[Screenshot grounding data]

^^^^^^^^

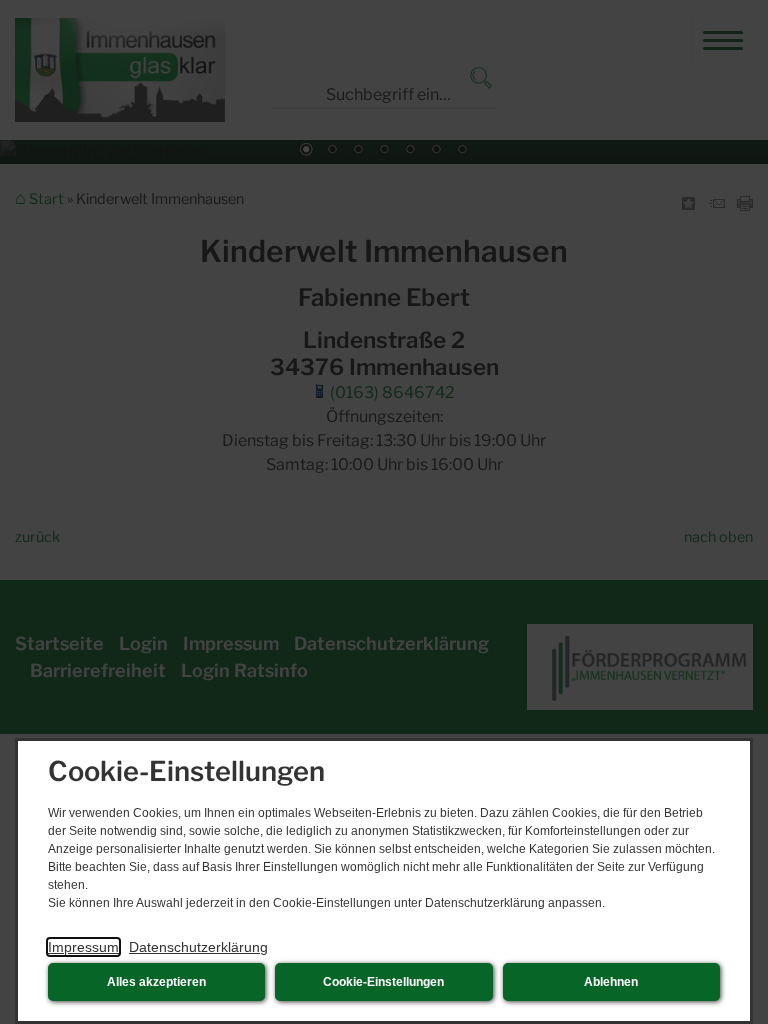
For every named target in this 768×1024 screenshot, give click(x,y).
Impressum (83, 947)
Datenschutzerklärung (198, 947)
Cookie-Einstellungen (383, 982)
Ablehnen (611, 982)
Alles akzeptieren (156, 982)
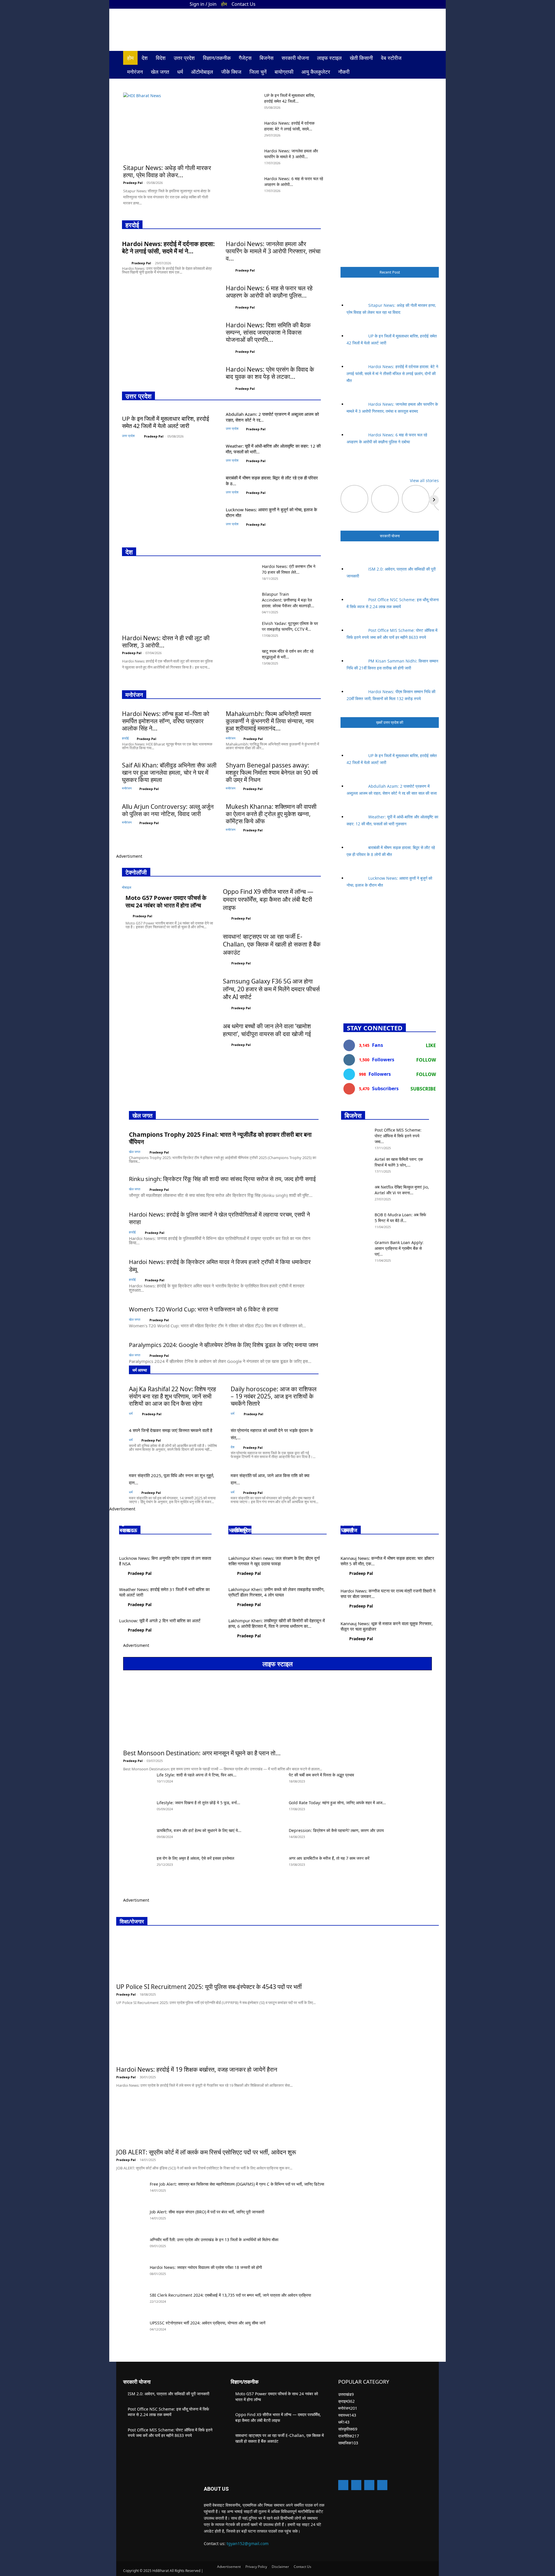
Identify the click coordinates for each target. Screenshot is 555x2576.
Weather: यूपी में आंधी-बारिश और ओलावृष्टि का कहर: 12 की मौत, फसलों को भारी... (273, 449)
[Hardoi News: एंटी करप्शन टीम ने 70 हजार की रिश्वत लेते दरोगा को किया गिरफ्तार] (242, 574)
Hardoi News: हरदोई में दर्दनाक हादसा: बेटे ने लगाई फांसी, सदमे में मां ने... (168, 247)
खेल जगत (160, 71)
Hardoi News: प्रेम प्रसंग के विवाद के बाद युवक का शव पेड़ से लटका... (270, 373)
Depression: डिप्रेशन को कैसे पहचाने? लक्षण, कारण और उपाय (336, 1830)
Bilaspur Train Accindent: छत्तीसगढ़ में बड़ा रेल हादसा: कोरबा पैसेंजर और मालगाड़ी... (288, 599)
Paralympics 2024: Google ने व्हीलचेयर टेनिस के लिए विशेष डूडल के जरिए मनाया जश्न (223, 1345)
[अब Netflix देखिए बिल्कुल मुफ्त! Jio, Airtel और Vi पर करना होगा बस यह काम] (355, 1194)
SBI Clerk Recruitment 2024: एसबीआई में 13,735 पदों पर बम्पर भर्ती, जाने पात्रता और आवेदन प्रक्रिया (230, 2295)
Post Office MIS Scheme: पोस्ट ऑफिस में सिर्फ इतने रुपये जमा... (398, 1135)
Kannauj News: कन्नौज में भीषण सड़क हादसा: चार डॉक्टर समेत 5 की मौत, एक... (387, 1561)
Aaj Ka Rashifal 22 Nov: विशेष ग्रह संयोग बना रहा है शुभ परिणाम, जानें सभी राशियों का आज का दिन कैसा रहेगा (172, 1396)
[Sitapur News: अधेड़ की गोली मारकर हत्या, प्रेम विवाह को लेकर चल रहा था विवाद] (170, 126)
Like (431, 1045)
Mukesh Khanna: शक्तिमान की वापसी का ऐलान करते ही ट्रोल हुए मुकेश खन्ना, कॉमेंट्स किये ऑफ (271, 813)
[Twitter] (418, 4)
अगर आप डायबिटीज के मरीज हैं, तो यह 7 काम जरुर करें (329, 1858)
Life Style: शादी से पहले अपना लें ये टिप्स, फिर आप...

^^^^^^^^

* _Brief_:
Look through the entries above; copy every line holding the string "News".

* _Answer to this exercise_:
[Hardoi News: एंटी करप्शन टीम ने 70 हजार की रिश्वत लेते दरोगा को किया गिरफ्तार] (242, 574)
Hardoi News: हरदोई में दर्दनाक हादसा: बेटे ने लगाई फांसी, सदमे में मां ने... (168, 247)
Hardoi News: प्रेम प्रसंग के विवाद के बाद युवक का शव पेड़ से लटका... (270, 373)
Kannauj News: कन्नौज में भीषण सड़क हादसा: चार डॉक्टर समेत 5 की मौत, एक... (387, 1561)
[Sitapur News: अधेड़ की गोली मारकर हत्या, प्रेम विवाह को लेकर चल रहा था विवाद] (170, 126)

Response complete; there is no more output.